_Provided information_:
__________

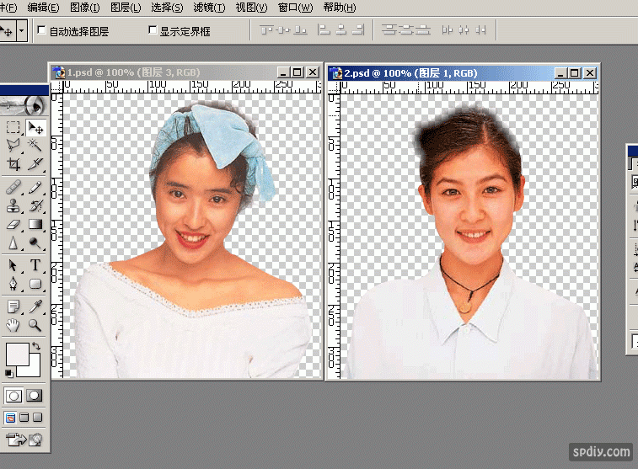This screenshot has height=469, width=638.
Task: Select the Crop tool
Action: pyautogui.click(x=13, y=165)
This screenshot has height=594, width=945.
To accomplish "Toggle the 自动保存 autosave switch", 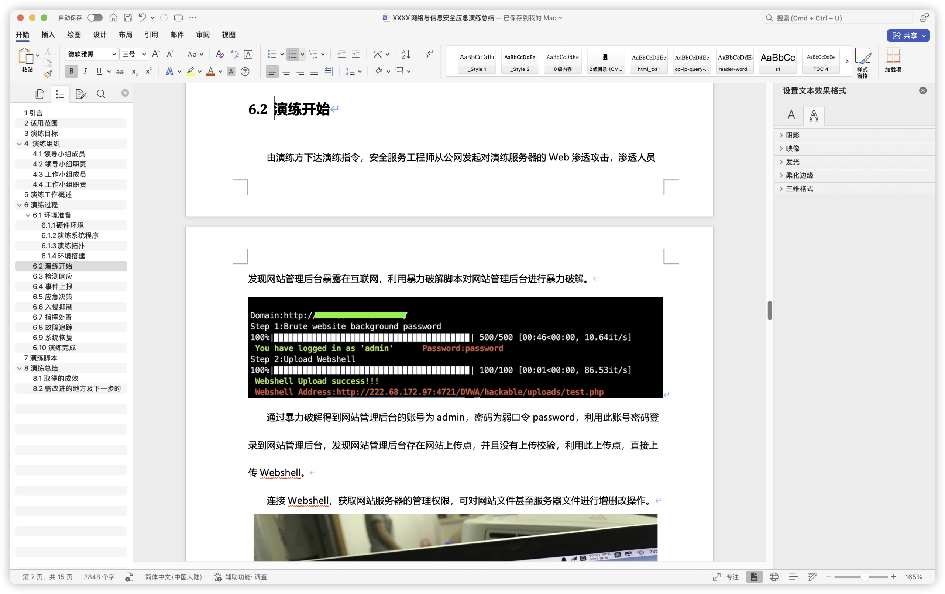I will [x=95, y=18].
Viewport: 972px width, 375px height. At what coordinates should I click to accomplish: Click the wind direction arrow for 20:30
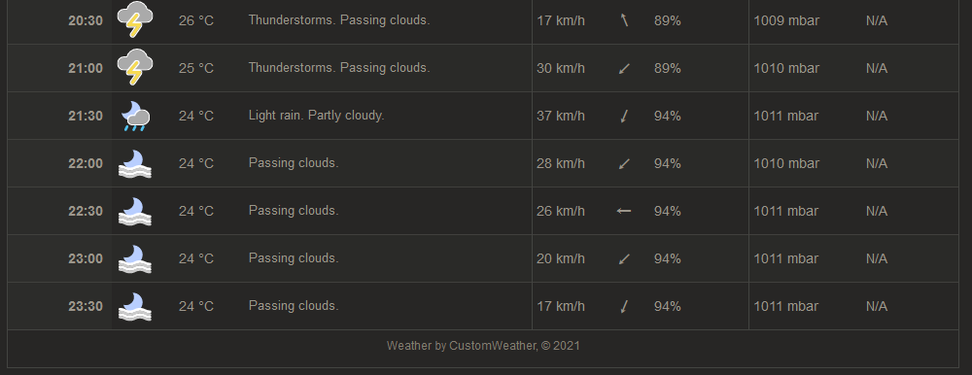(x=625, y=21)
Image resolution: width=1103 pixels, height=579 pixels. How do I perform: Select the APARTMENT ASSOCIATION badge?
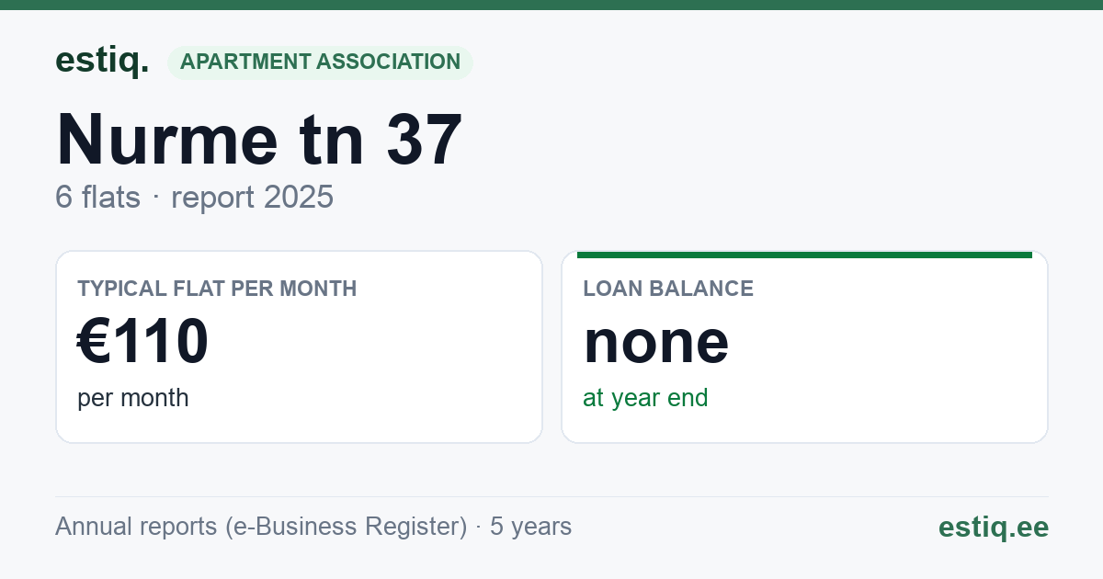click(320, 62)
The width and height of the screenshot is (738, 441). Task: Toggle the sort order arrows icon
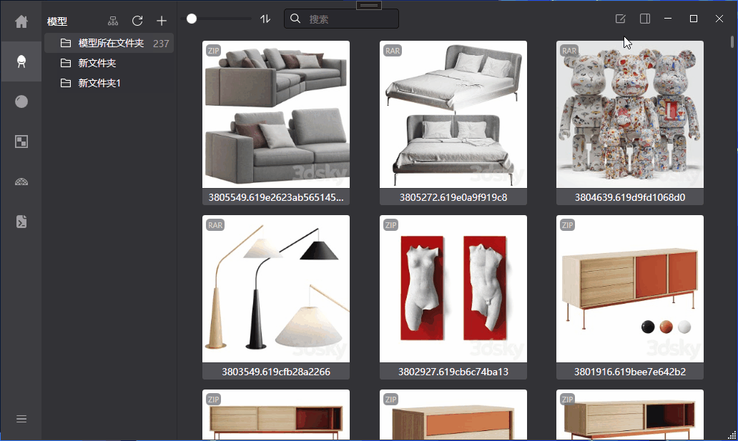(x=265, y=19)
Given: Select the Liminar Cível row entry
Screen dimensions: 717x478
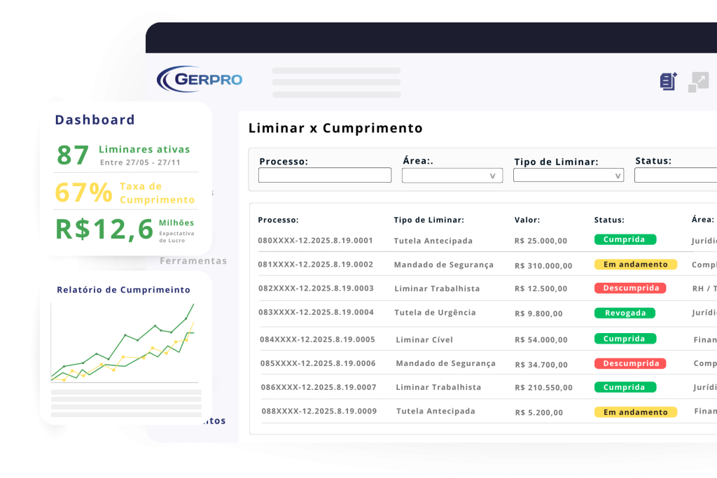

__________

_Task details_: Leave the pictures out, and copy exactly each line from the one containing "Image resolution: width=1103" through the final line of the data.

_Result of this exercise_:
Image resolution: width=1103 pixels, height=579 pixels. How do I perform: Select the APARTMENT ASSOCIATION badge?
click(320, 62)
The width and height of the screenshot is (738, 441). Task: Toggle the sort order arrows icon
(x=265, y=19)
Given: Select the Liminar Cível row entry
Screen dimensions: 717x478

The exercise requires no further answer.